EX-10.17 17 s002330x9_ex10-17.htm EXHIBIT 10.17

Exhibit 10.17


IAA, INC.

DIRECTOR RESTRICTED SHARE AGREEMENT

This Agreement (this “Agreement”) is entered into as of ___________, by and between IAA, Inc. (f/k/a IAA Spinco Inc.), a Delaware corporation (the “Company”), and ____________________ (the “Participant”), pursuant to the IAA, Inc. 2019 Omnibus Stock and Incentive Plan, as in effect and as amended from time to time (the “Plan”).  Capitalized terms that are not defined herein shall have the meanings given to such terms in the Plan.

1.          Grant of Restricted Shares.  The Company hereby grants to the Participant [_______] Shares (such shares, the “Restricted Shares”), subject to all of the terms and conditions of this Agreement and the Plan, and, with respect to any Restricted Shares as to which the Participant timely makes a deferral election under the Company’s Directors Deferred Compensation Plan (the “Deferred Plan”), pursuant to a form previously provided to the Participant, subject to all of the terms and conditions of such election form and the Deferred Plan.

2.            Lapse of Restrictions.

(a)          General.  Subject to the provisions set forth below, the restrictions on Transfer set forth in Section 8 hereof shall lapse with respect to the number of Restricted Shares specified for each date set forth below under the column captioned “Vesting Date” (each such date, a “Vesting Date”) as follows:

Vesting Date
 
Portion of
Restricted Shares Vesting
     
subject in each case to the continued service of the Participant with the Company or a Subsidiary (either as a member of its board of directors or as an employee) from the date hereof through the relevant Vesting Date.

(b)          Following Certain Terminations of Service.  Upon termination of the Participant’s service with the Company or a Subsidiary for any reason (including the death or Disability of the Participant), any Restricted Shares in respect of which the restrictions described in this Section 2 shall not already have lapsed shall be immediately forfeited by the Participant and transferred to, and reacquired by, the Company without consideration of any kind and neither the Participant nor any of the Participant’s successors, heirs, assigns, or personal representatives shall thereafter have any further rights or interests in such Restricted Shares

3.           Adjustments.  Pursuant to Section 5 of the Plan, in the event of a Change in Capitalization, the Administrator shall make such equitable changes or adjustments as it deems necessary or appropriate to the number and kind of securities or other property (including cash) issued or issuable in respect of outstanding Restricted Shares.

4.           Legend on Certificates.  The Participant agrees that any certificate issued for Restricted Shares (or, if applicable, any book entry statement issued for Restricted Shares) prior to the lapse of any outstanding restrictions relating thereto shall bear the following legend (in addition to any other legend or legends required under applicable federal and state securities laws):

THE SHARES REPRESENTED BY THIS CERTIFICATE ARE SUBJECT TO CERTAIN RESTRICTIONS UPON TRANSFER AND RIGHTS OF REPURCHASE (THE “RESTRICTIONS”) AS SET FORTH IN THE IAA, INC. 2019 OMNIBUS STOCK AND INCENTIVE PLAN AND THE RESTRICTED SHARE AGREEMENT ENTERED INTO BETWEEN THE REGISTERED OWNER AND IAA, INC., COPIES OF WHICH ARE ON FILE WITH THE SECRETARY OF IAA, INC. ANY ATTEMPT TO DISPOSE OF THESE SHARES IN CONTRAVENTION OF SUCH RESTRICTIONS, INCLUDING BY WAY OF SALE, ASSIGNMENT, TRANSFER, PLEDGE, HYPOTHECATION OR OTHERWISE, SHALL BE NULL AND VOID AND WITHOUT EFFECT AND SHALL RESULT IN THE FORFEITURE OF SUCH SHARES AS PROVIDED BY SUCH PLAN AND AGREEMENT.

5.           Certain Changes.
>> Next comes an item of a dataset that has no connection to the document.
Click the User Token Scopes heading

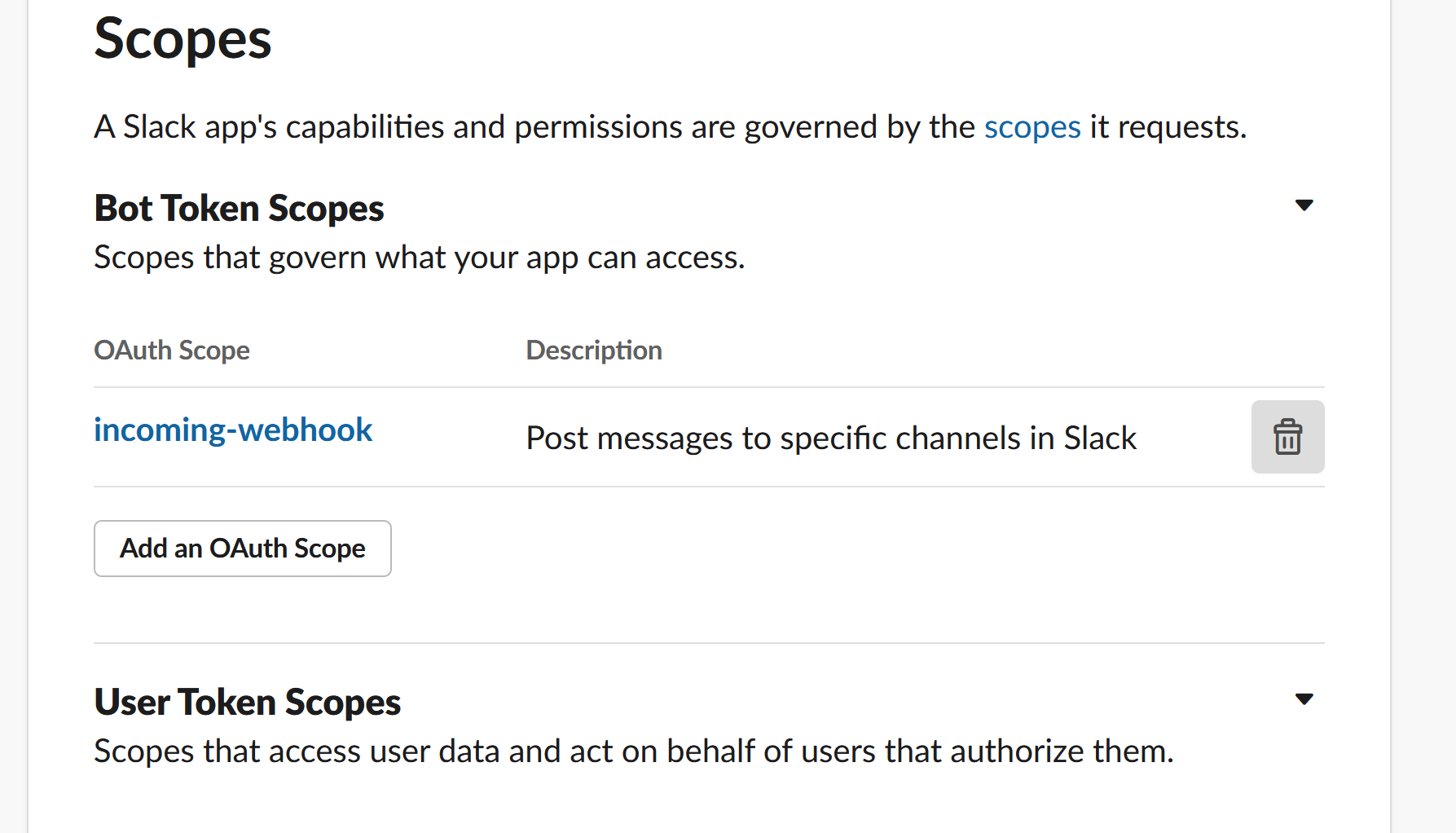(x=248, y=703)
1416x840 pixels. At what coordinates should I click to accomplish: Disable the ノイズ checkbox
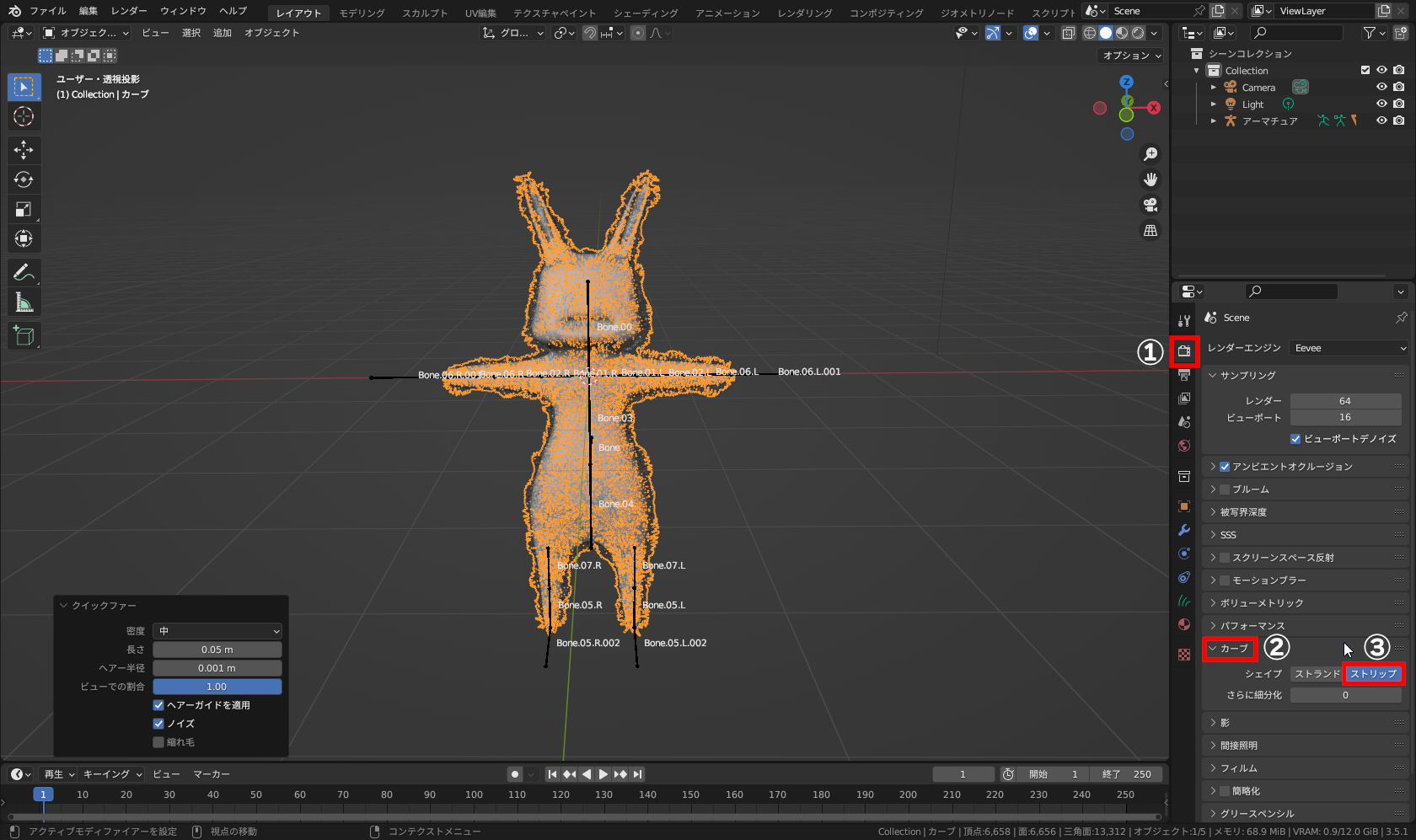pos(158,724)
The Administrator may accelerate the date on which the restrictions on Transfer set forth in Section 8 hereof shall lapse or otherwise adjust any of the terms of the Restricted Shares; provided that, subject to Sections 5 and 12 of the Plan, no action under this Section 5 shall adversely affect the Participant’s rights under this Agreement.

6.           Notices. All notices or other communications required or permitted under this Agreement shall be made in writing and shall be deemed given if delivered personally or sent by nationally recognized overnight courier service.  Any notice or other communication shall be deemed given on the date of delivery, or on the date one (1) business day after it shall have been given to a nationally-recognized overnight courier service.  All such notices or communications shall be delivered to the recipient at the addresses indicated below:

To the Company:

IAA, Inc.
[●]
Attention:  General Counsel
Fax:  [●]

To the Participant:

at the address as it appears in the Company’s books and records or at such other place as the Participant shall have designated by notice as herein provided to the Company.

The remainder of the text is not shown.